## Exercise
Where does the word "green" show up in the data? Please find each such line and copy it.

## Extracted entries

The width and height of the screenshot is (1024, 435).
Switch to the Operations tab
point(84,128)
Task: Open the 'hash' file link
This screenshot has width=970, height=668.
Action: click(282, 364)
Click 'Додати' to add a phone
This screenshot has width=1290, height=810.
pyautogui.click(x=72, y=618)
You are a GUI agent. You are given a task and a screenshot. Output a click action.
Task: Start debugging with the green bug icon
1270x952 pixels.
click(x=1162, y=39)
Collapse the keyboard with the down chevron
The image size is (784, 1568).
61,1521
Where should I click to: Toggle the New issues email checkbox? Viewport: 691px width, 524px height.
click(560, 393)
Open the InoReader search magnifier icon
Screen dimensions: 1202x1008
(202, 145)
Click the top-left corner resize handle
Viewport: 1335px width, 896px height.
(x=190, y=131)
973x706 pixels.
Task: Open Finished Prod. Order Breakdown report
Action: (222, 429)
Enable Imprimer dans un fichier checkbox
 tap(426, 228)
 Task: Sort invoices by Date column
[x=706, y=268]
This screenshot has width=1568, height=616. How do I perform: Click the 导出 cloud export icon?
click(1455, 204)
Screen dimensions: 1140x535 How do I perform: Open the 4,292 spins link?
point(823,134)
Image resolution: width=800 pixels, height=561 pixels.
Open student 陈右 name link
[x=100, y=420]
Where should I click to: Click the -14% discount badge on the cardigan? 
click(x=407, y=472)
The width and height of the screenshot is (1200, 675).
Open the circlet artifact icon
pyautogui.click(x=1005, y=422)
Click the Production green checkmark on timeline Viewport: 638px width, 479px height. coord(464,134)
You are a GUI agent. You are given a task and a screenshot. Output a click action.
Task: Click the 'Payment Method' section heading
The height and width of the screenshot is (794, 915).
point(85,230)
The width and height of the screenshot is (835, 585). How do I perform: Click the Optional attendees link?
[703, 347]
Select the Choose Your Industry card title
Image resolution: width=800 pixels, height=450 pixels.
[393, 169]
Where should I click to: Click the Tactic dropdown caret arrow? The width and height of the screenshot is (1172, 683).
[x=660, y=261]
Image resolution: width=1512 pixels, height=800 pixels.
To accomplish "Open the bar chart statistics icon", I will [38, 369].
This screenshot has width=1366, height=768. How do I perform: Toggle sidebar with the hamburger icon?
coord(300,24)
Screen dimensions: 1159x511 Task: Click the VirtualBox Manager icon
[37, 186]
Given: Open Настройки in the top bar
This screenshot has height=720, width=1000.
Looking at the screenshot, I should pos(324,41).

## The answer
Task: Start debugging with the green bug icon
Click the Production green checkmark on timeline Viewport: 638px width, 479px height. coord(464,134)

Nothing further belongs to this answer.